Given the sensor size of the camera (e.g., full frame vs. micro 4/3), the focal length of the lens and the aperture chosen, the hyperfocal distance can be calculated. This value is the closest distance to the lens which is in focus while maintaining the furthest distance in the photograph acceptably sharp. For example, on a full frame sensor with
f/5.6 and a 24 mm focal length, the hyperfocal distance is 3.4 m. Focusing at the hyperfocal distance will result in the foreground (anything closer) being out of focus. With UAV based photographs, generally given altitudes of tens of meters above the tallest features in the landscape (e.g., trees), the entire photograph will be collected within the hyperfocal distance.

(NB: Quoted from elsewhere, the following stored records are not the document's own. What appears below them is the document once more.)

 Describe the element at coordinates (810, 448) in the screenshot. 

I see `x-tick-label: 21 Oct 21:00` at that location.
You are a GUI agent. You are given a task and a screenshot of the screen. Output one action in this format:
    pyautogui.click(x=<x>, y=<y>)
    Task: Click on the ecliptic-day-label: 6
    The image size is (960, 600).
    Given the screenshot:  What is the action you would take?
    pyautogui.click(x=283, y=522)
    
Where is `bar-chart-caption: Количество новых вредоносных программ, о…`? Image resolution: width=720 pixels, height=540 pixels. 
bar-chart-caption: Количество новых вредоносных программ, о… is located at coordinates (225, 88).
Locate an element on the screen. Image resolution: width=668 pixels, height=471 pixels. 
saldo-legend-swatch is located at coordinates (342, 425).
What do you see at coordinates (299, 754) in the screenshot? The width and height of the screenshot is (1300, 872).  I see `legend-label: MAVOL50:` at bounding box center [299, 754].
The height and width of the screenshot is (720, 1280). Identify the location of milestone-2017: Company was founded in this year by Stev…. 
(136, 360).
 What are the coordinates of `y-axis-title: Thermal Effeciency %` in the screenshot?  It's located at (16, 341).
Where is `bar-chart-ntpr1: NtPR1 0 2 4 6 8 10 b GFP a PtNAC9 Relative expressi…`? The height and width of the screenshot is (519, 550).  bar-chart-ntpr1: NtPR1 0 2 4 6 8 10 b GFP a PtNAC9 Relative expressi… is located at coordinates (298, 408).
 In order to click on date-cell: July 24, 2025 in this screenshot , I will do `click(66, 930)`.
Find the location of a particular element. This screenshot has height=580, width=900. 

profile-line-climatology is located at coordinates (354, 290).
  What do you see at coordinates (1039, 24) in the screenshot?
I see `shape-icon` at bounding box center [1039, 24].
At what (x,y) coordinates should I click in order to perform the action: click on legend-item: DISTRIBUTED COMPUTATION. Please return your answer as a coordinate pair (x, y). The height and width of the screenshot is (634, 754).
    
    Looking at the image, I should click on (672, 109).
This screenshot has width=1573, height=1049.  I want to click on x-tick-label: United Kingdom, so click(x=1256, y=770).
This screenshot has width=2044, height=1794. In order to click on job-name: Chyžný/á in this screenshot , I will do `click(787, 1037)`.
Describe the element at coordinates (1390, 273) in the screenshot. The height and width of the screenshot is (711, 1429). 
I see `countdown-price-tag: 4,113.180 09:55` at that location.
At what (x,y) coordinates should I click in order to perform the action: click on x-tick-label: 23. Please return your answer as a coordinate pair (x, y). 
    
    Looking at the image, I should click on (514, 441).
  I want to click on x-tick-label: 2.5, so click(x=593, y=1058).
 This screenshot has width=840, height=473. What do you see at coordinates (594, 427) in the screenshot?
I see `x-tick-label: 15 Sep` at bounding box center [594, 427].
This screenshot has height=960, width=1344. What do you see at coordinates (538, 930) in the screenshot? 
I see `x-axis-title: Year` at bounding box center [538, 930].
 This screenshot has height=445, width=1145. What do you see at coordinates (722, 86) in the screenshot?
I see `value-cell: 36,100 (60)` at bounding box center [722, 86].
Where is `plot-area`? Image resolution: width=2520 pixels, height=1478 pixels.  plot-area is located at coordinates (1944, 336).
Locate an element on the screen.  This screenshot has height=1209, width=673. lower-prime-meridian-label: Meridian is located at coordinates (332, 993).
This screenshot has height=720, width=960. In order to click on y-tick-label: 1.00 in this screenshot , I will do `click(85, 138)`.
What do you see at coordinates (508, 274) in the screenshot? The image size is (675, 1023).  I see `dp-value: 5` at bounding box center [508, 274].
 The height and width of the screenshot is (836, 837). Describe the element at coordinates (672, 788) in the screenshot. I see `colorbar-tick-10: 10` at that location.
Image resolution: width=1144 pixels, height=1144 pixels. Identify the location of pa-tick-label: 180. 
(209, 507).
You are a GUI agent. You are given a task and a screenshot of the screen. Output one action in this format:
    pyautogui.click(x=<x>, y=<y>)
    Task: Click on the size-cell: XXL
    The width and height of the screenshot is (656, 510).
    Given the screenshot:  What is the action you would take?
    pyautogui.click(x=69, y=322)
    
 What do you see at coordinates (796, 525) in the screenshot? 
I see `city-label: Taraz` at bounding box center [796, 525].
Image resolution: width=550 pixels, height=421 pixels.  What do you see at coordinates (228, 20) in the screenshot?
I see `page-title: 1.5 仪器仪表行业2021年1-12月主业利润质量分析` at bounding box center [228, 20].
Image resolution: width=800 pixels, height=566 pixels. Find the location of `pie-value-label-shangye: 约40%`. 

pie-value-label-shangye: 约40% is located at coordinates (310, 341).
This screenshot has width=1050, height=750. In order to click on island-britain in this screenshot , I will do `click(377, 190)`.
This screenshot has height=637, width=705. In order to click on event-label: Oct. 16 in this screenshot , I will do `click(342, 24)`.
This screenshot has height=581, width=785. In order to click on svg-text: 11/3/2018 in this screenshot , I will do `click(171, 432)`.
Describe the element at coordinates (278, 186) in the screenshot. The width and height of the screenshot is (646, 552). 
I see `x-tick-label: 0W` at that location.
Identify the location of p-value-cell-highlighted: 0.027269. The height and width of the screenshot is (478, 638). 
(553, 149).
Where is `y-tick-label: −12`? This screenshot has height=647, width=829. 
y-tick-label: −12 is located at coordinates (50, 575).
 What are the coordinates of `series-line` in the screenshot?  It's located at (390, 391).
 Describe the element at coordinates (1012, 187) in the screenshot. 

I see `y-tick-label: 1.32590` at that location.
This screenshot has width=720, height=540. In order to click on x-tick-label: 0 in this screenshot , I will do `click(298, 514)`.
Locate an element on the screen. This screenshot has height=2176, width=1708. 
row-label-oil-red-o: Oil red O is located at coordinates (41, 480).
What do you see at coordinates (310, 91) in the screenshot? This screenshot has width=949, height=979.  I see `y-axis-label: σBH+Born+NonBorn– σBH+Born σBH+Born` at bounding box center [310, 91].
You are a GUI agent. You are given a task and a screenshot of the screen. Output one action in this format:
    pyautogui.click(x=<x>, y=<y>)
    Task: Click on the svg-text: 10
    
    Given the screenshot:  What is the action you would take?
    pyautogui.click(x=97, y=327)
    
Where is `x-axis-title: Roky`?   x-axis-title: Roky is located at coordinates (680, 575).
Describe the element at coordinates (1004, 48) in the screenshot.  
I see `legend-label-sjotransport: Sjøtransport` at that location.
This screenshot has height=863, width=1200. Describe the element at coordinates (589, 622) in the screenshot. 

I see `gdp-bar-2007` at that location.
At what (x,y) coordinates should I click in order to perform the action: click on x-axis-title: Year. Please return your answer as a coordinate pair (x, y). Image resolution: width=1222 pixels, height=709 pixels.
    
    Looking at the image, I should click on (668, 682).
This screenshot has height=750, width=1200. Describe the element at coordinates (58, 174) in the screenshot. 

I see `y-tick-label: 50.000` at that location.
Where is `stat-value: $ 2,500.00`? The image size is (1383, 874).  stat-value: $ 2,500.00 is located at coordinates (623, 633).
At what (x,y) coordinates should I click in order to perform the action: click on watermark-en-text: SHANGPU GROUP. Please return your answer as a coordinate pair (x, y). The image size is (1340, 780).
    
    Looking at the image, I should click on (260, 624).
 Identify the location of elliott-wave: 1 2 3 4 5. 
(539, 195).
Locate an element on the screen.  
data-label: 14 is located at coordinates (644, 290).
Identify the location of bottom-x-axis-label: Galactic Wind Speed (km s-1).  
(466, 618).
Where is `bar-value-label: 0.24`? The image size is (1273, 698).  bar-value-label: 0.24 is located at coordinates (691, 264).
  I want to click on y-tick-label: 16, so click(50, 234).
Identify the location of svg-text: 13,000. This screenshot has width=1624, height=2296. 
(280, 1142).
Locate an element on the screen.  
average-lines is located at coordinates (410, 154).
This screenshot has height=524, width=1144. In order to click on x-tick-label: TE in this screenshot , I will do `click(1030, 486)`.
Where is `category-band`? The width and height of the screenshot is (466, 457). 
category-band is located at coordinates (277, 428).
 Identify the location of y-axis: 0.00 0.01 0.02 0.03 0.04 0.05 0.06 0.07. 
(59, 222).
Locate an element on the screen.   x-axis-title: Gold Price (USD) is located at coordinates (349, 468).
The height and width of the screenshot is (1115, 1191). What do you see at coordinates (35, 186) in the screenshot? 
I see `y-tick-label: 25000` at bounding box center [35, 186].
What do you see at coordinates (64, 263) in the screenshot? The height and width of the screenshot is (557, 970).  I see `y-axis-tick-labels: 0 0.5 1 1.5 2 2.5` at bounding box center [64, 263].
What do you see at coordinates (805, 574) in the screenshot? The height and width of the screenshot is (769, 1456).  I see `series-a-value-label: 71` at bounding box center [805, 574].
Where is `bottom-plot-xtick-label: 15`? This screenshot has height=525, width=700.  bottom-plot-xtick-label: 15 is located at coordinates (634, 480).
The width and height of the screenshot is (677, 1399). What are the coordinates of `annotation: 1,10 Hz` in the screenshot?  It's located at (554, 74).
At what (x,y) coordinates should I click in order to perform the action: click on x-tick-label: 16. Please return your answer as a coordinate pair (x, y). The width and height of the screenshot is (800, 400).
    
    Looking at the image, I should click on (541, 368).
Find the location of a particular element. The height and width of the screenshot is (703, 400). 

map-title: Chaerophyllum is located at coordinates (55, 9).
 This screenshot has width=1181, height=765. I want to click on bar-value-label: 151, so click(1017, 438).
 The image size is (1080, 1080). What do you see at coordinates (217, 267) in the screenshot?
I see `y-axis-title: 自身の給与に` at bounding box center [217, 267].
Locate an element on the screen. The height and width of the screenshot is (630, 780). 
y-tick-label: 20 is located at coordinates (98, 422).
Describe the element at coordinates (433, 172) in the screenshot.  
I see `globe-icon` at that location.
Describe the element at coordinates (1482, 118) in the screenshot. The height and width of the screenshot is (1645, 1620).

For example, with a micro 4/3 sensor (such as the X5S),
f/5.6 and a 24 mm lens, the hyperfocal distance is 6.9 m. With the 15 mm lens used at Jatobá, the hyperfocal distance ranged from 2.7–3.7 m. At a flight altitude of 30 m AGL (
Figure 5a), the entire landscape was within the hyperfocal distance. Underwater, however, if the water is shallow and/or the operator is close to the substrate, care must be taken retain an acceptable focus for as much of each frame as possible. This can be achieved by calculating the DoF given a particular focal length and aperture (
Figure 16). The lens can be focused on a section of the substrate that would centre and maximize the DoF over the range of topography.
The shutter speed should be fast enough to freeze motion; this is fundamentally important to ensure the frames are in focus. At least 1/125 sec or faster should be used for underwater photography whenever possible. Photographs should be taken under the brightest illumination conditions available taking into consideration water depth and clarity. And, if possible, flash should be avoided because shadows from the objects or structures created by the flash will change with each perspective from which the frames are taken and reduce the likelihood of matching keypoints. Diffusing the flash from the strobes can help to mitigate the harsh shadows if they must be used. Lastly, variable focal length lenses could result in deterioration of the SfM-MVS model over a fixed focal length lens. However, with the use of a lens with high quality optics, high sharpness, low distortion and low chromatic aberration the difference should be minimal.